このように、交通事故による後遺障害がなければ得られたであろう利益が失われてしまった、その利益を後遺障害による逸失利益といいます。この逸失利益もまた交通事故の加害者に対して損害として請求できます。
サラーマンなどの給与所得者の後遺障害による逸失利益は、
基礎収入×労働力喪失率×労働力喪失期間に対応するライプニッツ係数
で算出します。
サラリーマン等の給与所得者の基礎収入は、原則として、現実の収入額、つまり交通事故の前の年の給与額が基準とされます。賞与がある場合、賞与もこの給与額の中に含まれます。また、現実の収入が賃金センサスの平均額よりも下回っている場合で、賃金センサスの平均賃金と同等程度の収入が見込まれる可能性がある場合は、賃金センサスを用いて基礎収入とすることもあります。
労働能力喪失率とは、交通事故により後遺障害が残ったことで、労働能力が低下したことを数値化したものです。労働基準局長通牒(S32.7.2基発551号)別表労働能力喪失率が基準とされ、これに基づいて計算されます。
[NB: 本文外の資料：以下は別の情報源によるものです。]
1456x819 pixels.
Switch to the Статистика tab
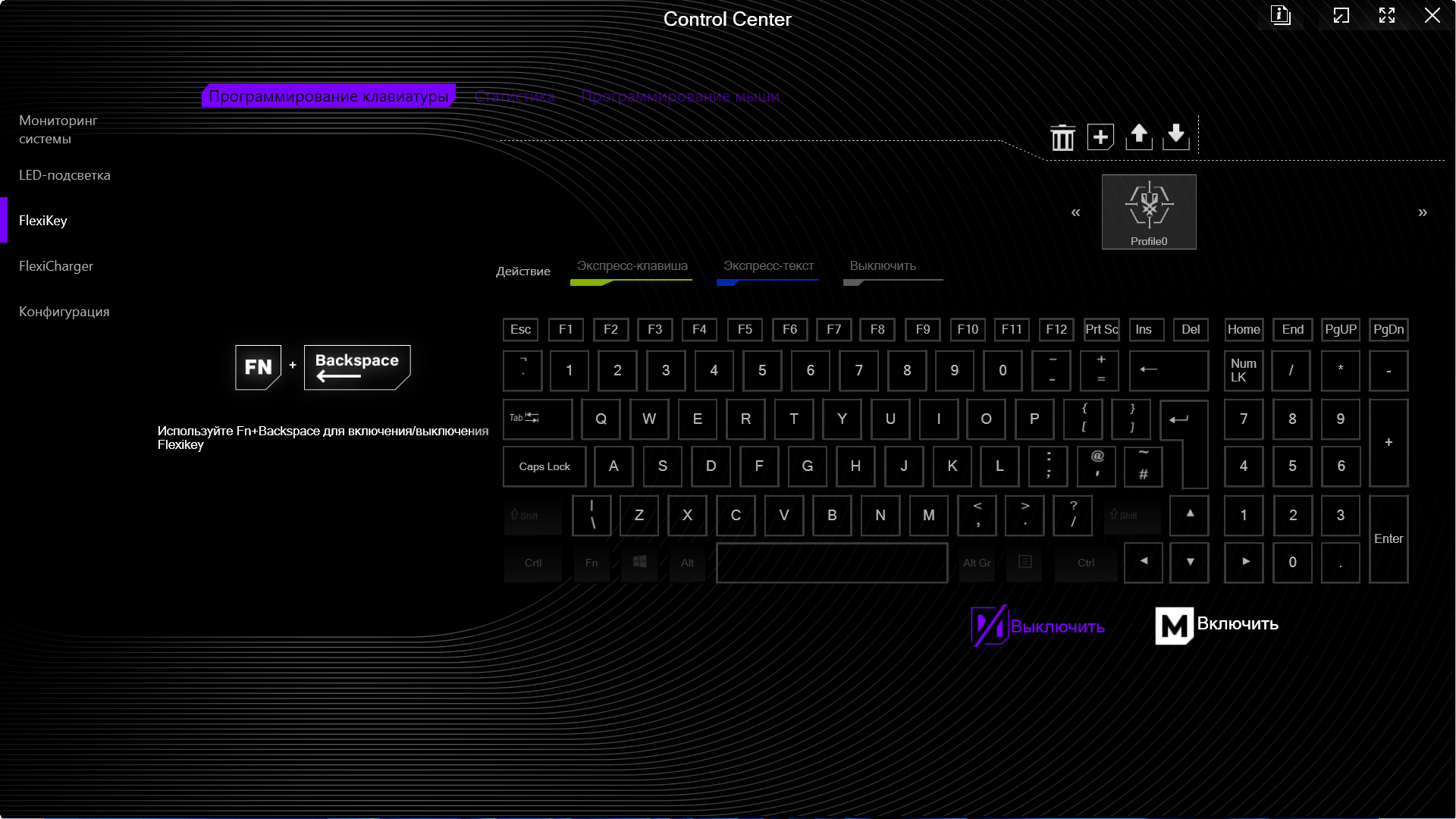coord(515,96)
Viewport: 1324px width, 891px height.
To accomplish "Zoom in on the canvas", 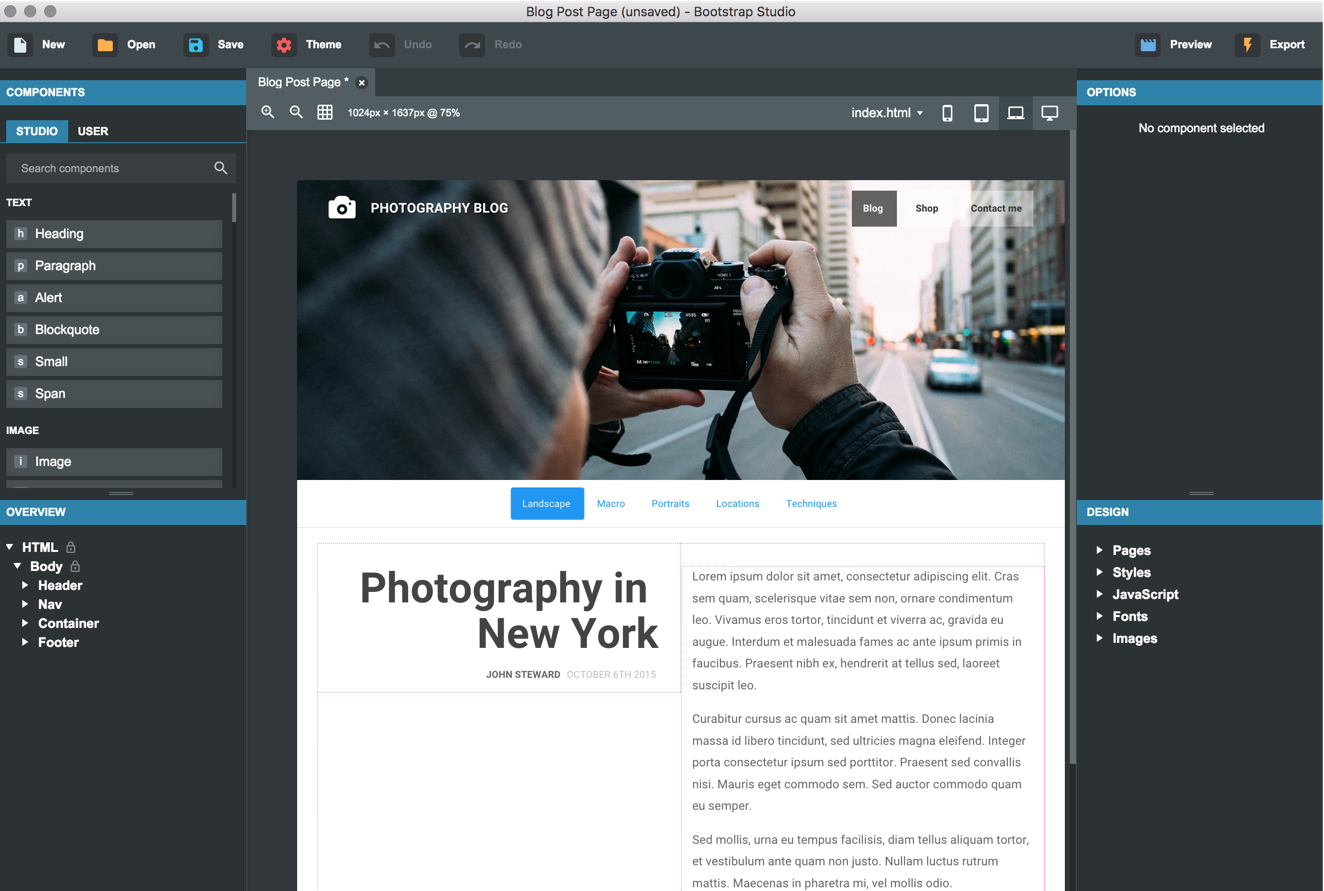I will 268,113.
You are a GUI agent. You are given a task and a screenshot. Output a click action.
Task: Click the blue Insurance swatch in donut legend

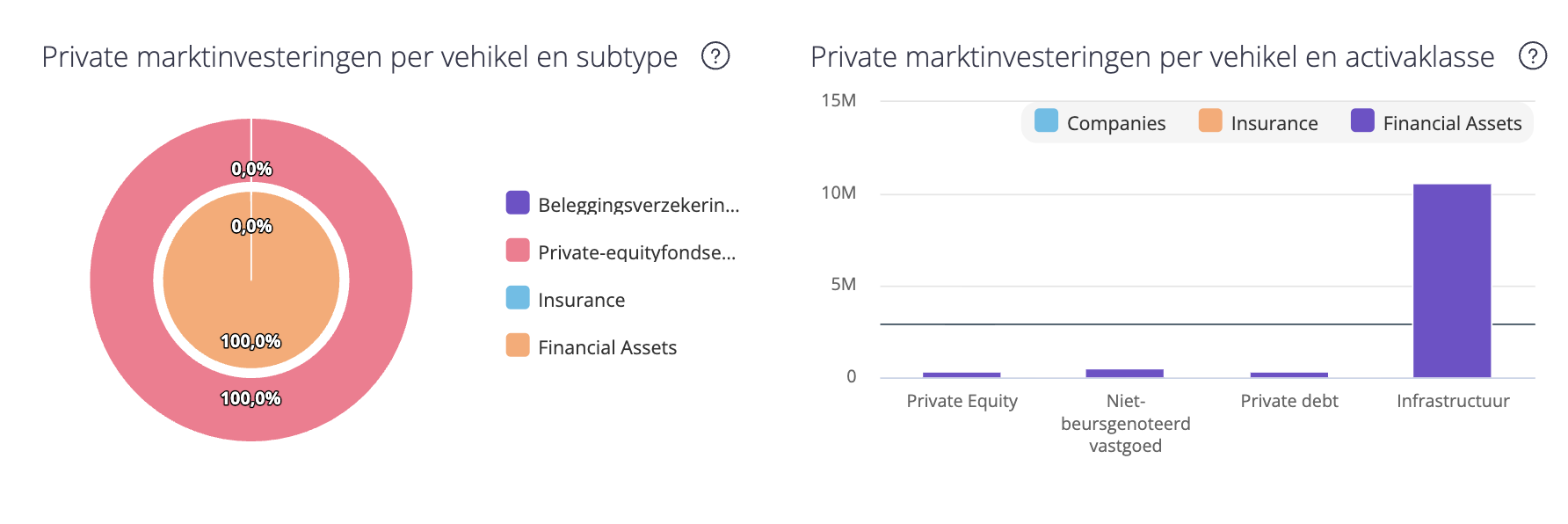pos(518,298)
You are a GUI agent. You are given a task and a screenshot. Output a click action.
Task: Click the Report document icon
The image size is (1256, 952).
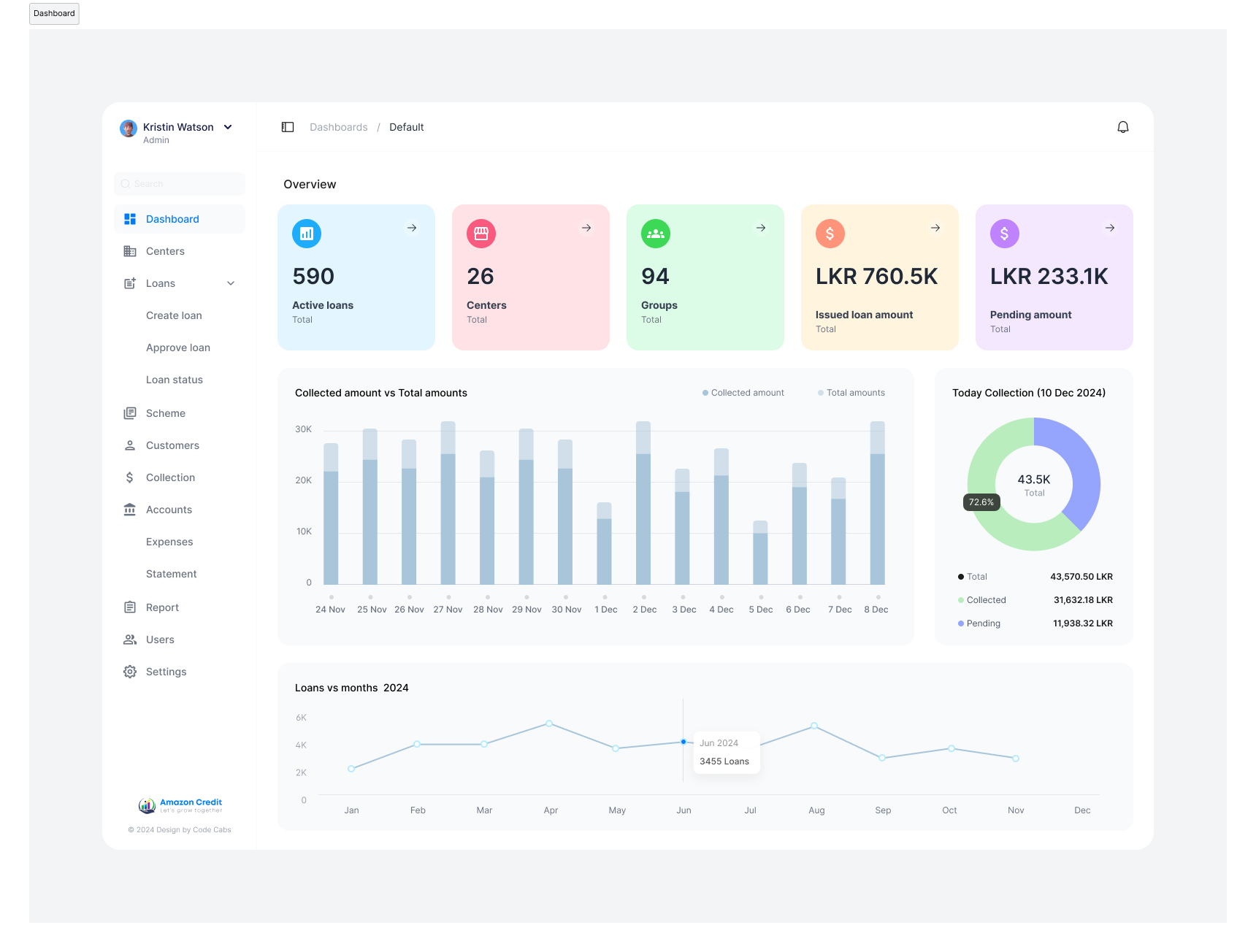coord(130,607)
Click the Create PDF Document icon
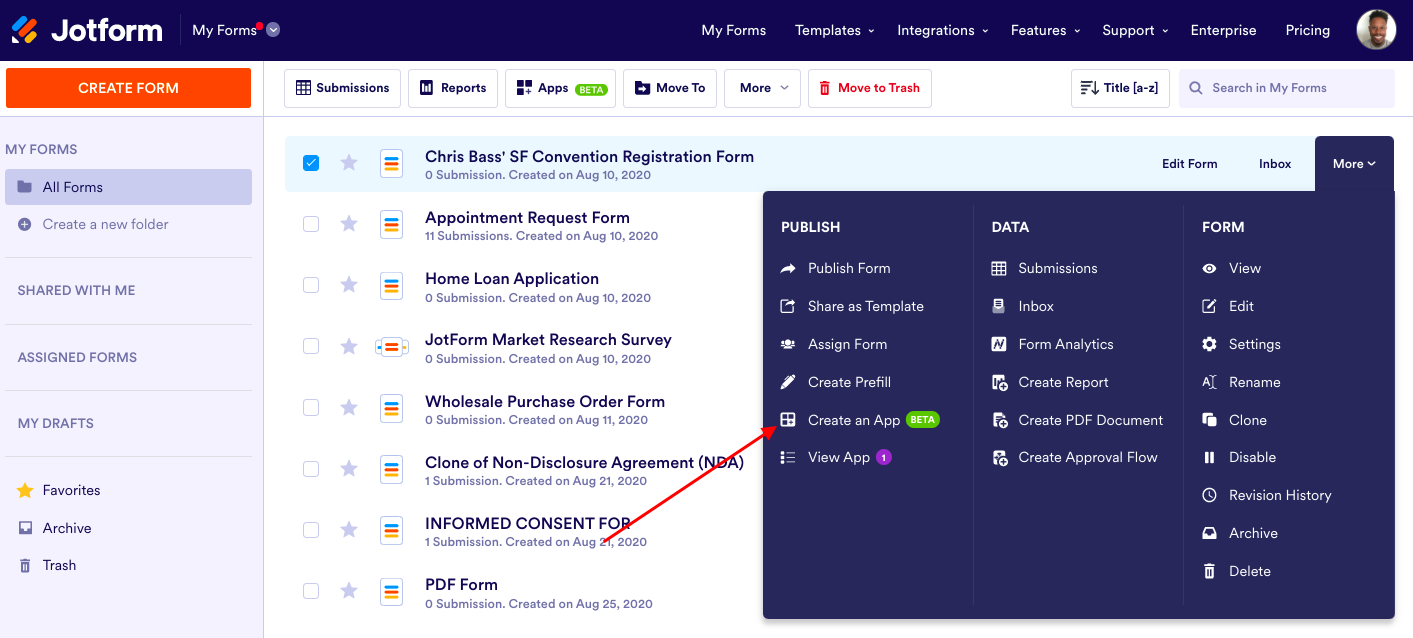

この労働能力喪失率数値が高いほど、労働能力が低下したことになります。14級から5%、13級9%、12級14%・・・と定められています。
被害者の仕事に大きく関わる、仕事に大きな影響を及ぼすような後遺障害を負った場合、その労働能力喪失率は高く認定されることもあります。この労働能力喪失率の表を参考にして、被害者の個々の状況等に、あてはめていくことになります。
労働能力喪失期間は一般的に67歳までとされています。67歳以上でも就労可能である場合は、平均余命の2分の1を労働能力喪失期間とすることもあります。平均余命とは、ある年齢の人が、あと何年生きることができるかを表している数値です。ここでは、被害者の年齢と同じ年齢の人があと年々きることができるかをみます。
また、未成年で就労していない場合は、原則として18歳から67歳までとなりますが、未成年者が大学生であれば、修学終了時の年齢から67歳までとなります。
最後に、ライプニッツ係数についてです。ライプニッツ係数は中間利息控除するための係数のことを指します。逸失利益は一括で前払いしてもらうため、今後発生するであろう期間における利息も一緒に受け取ることになります。この利息を民法上の法定利息年5%で計算して、控除します。例えば1年後に100万円受け取るはずが、今受け取るとしたら、1年後に100万円となるように、元金を計算して、利息分を控除するということです。
ライプニッツ係数は、この利息計算のための係数ということです。